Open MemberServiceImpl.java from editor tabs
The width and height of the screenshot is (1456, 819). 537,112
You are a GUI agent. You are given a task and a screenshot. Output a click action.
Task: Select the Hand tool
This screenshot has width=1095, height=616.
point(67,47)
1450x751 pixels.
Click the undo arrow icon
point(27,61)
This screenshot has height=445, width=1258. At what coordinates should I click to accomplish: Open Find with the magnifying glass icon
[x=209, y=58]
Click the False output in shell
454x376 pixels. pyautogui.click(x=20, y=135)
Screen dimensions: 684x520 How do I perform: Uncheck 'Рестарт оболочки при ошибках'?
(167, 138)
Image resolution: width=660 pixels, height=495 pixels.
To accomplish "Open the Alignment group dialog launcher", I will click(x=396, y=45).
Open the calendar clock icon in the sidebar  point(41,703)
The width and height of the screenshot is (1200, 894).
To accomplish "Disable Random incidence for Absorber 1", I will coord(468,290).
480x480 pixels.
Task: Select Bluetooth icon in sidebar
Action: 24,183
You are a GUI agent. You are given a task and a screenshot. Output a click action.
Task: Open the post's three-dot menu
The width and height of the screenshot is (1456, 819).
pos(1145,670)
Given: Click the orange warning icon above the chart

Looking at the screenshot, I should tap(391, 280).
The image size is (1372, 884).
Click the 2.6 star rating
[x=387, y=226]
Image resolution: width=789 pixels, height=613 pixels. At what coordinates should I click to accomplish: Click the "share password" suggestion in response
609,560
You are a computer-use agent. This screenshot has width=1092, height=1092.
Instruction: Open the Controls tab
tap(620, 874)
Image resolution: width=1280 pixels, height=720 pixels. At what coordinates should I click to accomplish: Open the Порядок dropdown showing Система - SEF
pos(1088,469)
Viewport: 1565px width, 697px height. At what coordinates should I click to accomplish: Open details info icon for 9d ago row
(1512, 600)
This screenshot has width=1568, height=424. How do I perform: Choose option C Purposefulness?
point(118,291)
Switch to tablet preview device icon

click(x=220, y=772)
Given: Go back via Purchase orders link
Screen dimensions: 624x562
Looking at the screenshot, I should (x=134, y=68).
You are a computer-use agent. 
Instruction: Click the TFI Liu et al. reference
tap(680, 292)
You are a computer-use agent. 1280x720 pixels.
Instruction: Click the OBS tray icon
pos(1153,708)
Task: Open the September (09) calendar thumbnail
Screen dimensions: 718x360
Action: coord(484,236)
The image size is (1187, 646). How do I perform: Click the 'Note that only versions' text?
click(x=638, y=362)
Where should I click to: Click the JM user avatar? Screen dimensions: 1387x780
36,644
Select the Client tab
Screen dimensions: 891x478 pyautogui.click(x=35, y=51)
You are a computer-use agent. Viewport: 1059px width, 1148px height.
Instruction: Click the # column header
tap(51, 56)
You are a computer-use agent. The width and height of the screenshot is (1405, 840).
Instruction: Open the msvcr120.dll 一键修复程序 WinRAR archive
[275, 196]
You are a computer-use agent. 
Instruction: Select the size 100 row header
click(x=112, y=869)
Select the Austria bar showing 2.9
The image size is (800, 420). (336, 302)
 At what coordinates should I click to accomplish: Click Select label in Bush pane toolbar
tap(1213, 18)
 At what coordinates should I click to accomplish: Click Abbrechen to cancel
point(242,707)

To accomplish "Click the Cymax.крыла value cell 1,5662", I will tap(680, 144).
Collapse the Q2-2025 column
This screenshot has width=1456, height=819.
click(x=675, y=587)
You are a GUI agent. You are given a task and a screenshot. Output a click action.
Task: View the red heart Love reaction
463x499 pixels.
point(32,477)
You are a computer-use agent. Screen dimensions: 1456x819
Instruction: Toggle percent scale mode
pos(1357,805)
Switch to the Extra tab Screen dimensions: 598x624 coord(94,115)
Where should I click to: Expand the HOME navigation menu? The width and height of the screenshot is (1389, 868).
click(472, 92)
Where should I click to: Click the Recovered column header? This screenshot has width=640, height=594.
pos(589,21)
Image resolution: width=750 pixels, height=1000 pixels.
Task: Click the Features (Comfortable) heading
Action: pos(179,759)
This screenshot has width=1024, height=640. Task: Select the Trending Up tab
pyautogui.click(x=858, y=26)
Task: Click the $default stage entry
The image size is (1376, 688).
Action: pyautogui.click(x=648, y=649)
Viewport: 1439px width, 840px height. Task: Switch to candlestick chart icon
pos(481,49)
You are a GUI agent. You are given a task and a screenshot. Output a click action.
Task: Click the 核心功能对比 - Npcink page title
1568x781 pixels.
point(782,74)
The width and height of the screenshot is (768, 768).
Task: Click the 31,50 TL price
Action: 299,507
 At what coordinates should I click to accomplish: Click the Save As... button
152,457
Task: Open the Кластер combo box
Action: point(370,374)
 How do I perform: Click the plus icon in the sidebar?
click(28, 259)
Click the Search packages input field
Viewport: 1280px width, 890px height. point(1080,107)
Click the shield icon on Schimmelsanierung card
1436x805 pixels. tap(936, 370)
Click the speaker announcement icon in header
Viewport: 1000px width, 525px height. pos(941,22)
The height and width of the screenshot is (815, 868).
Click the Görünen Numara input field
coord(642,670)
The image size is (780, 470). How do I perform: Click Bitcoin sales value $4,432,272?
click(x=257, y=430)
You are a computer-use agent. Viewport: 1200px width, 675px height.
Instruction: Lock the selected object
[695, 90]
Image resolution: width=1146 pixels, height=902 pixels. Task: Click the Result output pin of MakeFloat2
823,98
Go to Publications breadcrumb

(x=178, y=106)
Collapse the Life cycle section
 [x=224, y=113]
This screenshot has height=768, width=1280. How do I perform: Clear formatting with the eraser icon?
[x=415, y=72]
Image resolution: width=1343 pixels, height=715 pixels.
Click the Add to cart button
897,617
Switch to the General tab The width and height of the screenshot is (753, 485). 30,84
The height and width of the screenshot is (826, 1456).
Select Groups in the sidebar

Problem -
Can you give all the records above again, swapping every "computer-use agent" for "screen-control agent" and leaving everything else unchanged?

Written response -
Open MemberServiceImpl.java from editor tabs
The width and height of the screenshot is (1456, 819). 537,112
You are a GUI agent. You are given a task and a screenshot. Output a click action.
Task: Select the Hand tool
This screenshot has width=1095, height=616.
point(67,47)
1450x751 pixels.
Click the undo arrow icon
point(27,61)
This screenshot has height=445, width=1258. At what coordinates should I click to accomplish: Open Find with the magnifying glass icon
[x=209, y=58]
Click the False output in shell
454x376 pixels. pyautogui.click(x=20, y=135)
Screen dimensions: 684x520 How do I perform: Uncheck 'Рестарт оболочки при ошибках'?
(167, 138)
Image resolution: width=660 pixels, height=495 pixels.
To accomplish "Open the Alignment group dialog launcher", I will click(x=396, y=45).
Open the calendar clock icon in the sidebar  point(41,703)
The width and height of the screenshot is (1200, 894).
To accomplish "Disable Random incidence for Absorber 1", I will coord(468,290).
480x480 pixels.
Task: Select Bluetooth icon in sidebar
Action: 24,183
You are a GUI agent. You are given a task and a screenshot. Output a click action.
Task: Open the post's three-dot menu
The width and height of the screenshot is (1456, 819).
pos(1145,670)
Given: Click the orange warning icon above the chart

Looking at the screenshot, I should tap(391, 280).
The image size is (1372, 884).
Click the 2.6 star rating
[x=387, y=226]
Image resolution: width=789 pixels, height=613 pixels. At what coordinates should I click to accomplish: Click the "share password" suggestion in response
609,560
You are a screen-control agent. This screenshot has width=1092, height=1092.
Instruction: Open the Controls tab
tap(620, 874)
Image resolution: width=1280 pixels, height=720 pixels. At what coordinates should I click to accomplish: Open the Порядок dropdown showing Система - SEF
pos(1088,469)
Viewport: 1565px width, 697px height. At what coordinates should I click to accomplish: Open details info icon for 9d ago row
(1512, 600)
This screenshot has width=1568, height=424. How do I perform: Choose option C Purposefulness?
point(118,291)
Switch to tablet preview device icon

click(x=220, y=772)
Given: Go back via Purchase orders link
Screen dimensions: 624x562
Looking at the screenshot, I should (x=134, y=68).
You are a screen-control agent. 
Instruction: Click the TFI Liu et al. reference
tap(680, 292)
You are a screen-control agent. 1280x720 pixels.
Instruction: Click the OBS tray icon
pos(1153,708)
Task: Open the September (09) calendar thumbnail
Screen dimensions: 718x360
Action: coord(484,236)
The image size is (1187, 646). How do I perform: Click the 'Note that only versions' text?
click(x=638, y=362)
Where should I click to: Click the JM user avatar? Screen dimensions: 1387x780
36,644
Select the Client tab
Screen dimensions: 891x478 pyautogui.click(x=35, y=51)
You are a screen-control agent. Viewport: 1059px width, 1148px height.
Instruction: Click the # column header
tap(51, 56)
You are a screen-control agent. The width and height of the screenshot is (1405, 840).
Instruction: Open the msvcr120.dll 一键修复程序 WinRAR archive
[275, 196]
You are a screen-control agent. 
Instruction: Select the size 100 row header
click(x=112, y=869)
Select the Austria bar showing 2.9
The image size is (800, 420). (336, 302)
 At what coordinates should I click to accomplish: Click Select label in Bush pane toolbar
tap(1213, 18)
 At what coordinates should I click to accomplish: Click Abbrechen to cancel
point(242,707)

To accomplish "Click the Cymax.крыла value cell 1,5662", I will tap(680, 144).
Collapse the Q2-2025 column
This screenshot has width=1456, height=819.
click(x=675, y=587)
You are a GUI agent. You are given a task and a screenshot. Output a click action.
Task: View the red heart Love reaction
463x499 pixels.
point(32,477)
You are a screen-control agent. Screen dimensions: 1456x819
Instruction: Toggle percent scale mode
pos(1357,805)
Switch to the Extra tab Screen dimensions: 598x624 coord(94,115)
Where should I click to: Expand the HOME navigation menu? The width and height of the screenshot is (1389, 868).
click(472, 92)
Where should I click to: Click the Recovered column header? This screenshot has width=640, height=594.
pos(589,21)
Image resolution: width=750 pixels, height=1000 pixels.
Task: Click the Features (Comfortable) heading
Action: pos(179,759)
This screenshot has width=1024, height=640. Task: Select the Trending Up tab
pyautogui.click(x=858, y=26)
Task: Click the $default stage entry
The image size is (1376, 688).
Action: pyautogui.click(x=648, y=649)
Viewport: 1439px width, 840px height. Task: Switch to candlestick chart icon
pos(481,49)
You are a GUI agent. You are given a task and a screenshot. Output a click action.
Task: Click the 核心功能对比 - Npcink page title
1568x781 pixels.
point(782,74)
The width and height of the screenshot is (768, 768).
Task: Click the 31,50 TL price
Action: 299,507
 At what coordinates should I click to accomplish: Click the Save As... button
152,457
Task: Open the Кластер combo box
Action: point(370,374)
 How do I perform: Click the plus icon in the sidebar?
click(28, 259)
Click the Search packages input field
Viewport: 1280px width, 890px height. point(1080,107)
Click the shield icon on Schimmelsanierung card
1436x805 pixels. tap(936, 370)
Click the speaker announcement icon in header
Viewport: 1000px width, 525px height. pos(941,22)
The height and width of the screenshot is (815, 868).
Click the Görünen Numara input field
coord(642,670)
The image size is (780, 470). How do I perform: Click Bitcoin sales value $4,432,272?
click(x=257, y=430)
You are a screen-control agent. Viewport: 1200px width, 675px height.
Instruction: Lock the selected object
[695, 90]
Image resolution: width=1146 pixels, height=902 pixels. Task: Click the Result output pin of MakeFloat2
823,98
Go to Publications breadcrumb

(x=178, y=106)
Collapse the Life cycle section
 [x=224, y=113]
This screenshot has height=768, width=1280. How do I perform: Clear formatting with the eraser icon?
[x=415, y=72]
Image resolution: width=1343 pixels, height=715 pixels.
Click the Add to cart button
897,617
Switch to the General tab The width and height of the screenshot is (753, 485). 30,84
The height and width of the screenshot is (826, 1456).
Select Groups in the sidebar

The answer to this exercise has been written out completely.